SOLIDWORKS 2020 What’s New – Thermal Loads for Beam Elements
In SOLIDWORKS Simulation, beam elements are quite common. They offer robust results on long, slender structural members without the compromising solve times that would be required with solid or shell type elements. However, beams have always had a major drawback; they cannot take thermal loads. This was a severe limitation, as many types of structures made from beams may be required to endure large temperature variations. This has been remedied in SOLIDWORKS Simulation 2020 with the addition of Thermal Loads for Beam Elements. Let’s take a look!
Below is a snazzy weldment structure that I made, and we are going to compare the options and results from SOLIDWORKS 2019 and previous versions with the new SOLIDWORKS 2020 functionality.
Snazzy CATI logo weldment
In SOLIDWORKS 2019, if you start a static study with beam elements and go into the external loads menu, you will not see a temperature load available. (Yes, temperature loads can be accomplished in linear static FEA, see my blog on the subject if you have questions.) Furthermore, you can start a thermal analysis with weldments and the cut list is brought in, but all the bodies are treated as solid elements and no joint groups are calculated. See below:
Screenshots from SOLIDWORKS 2019
This all changes in SOLIDWORKS Simulation 2020! We can now apply thermal loads to beam or truss elements in Linear Static, Nonlinear Static, Frequency, Bucking, Nonlinear Dynamic, and of course Thermal FEA studies. See the same screenshots from above in SOLIDWORKS Simulation 2020 below:
For a detailed list of the types of thermal loads that are applicable to beam bodies and joints, see the list below courtesy of the SOLIDWORKS 2020 What’s New documentation.

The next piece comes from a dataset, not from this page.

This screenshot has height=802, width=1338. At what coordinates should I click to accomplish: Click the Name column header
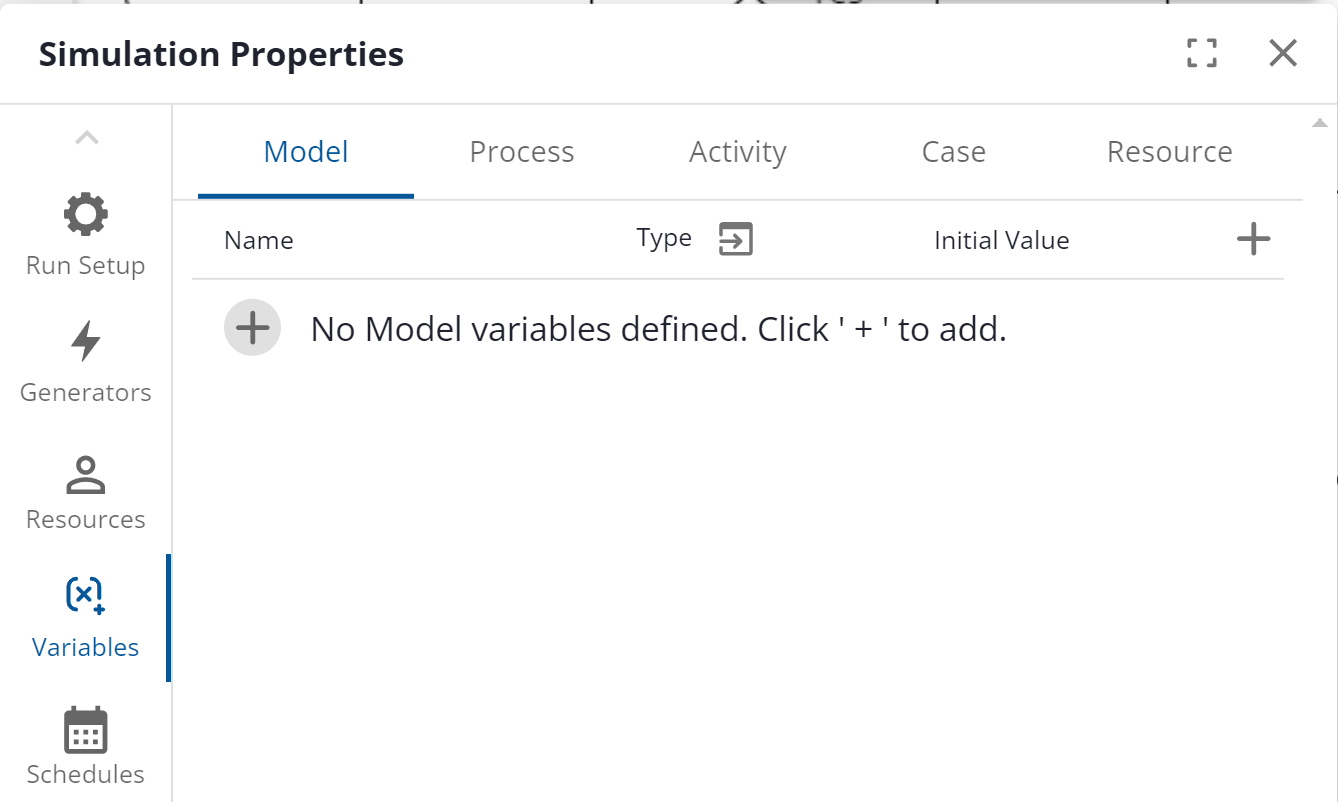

Thermal Load compatibility with beam body and joints. Courtesy of SOLIDWORKS 2020 What’s New document
Now, this wouldn’t be a simulation blog unless we ran a couple of studies. I am going to apply some thermal loads to the CATI weldment structure (using beam elements) and export those thermal loads into a linear static FEA analysis. See below for a thermal loads summary:
This setup may seem convoluted but bear with me. After running the analysis, we achieve the temperature profile below:
Then, we can export this thermal analysis into a linear static study to get a displacement result (after a bit of doctoring) that looks like this:
Sweet CATI simulation result plot vs CATI logo
Thanks for taking the time to learn about the thermal loads on beams capability in SOLIDWORKS Simulation 2020. Hopefully, this has been enlightening to you and you can take this information and design something better!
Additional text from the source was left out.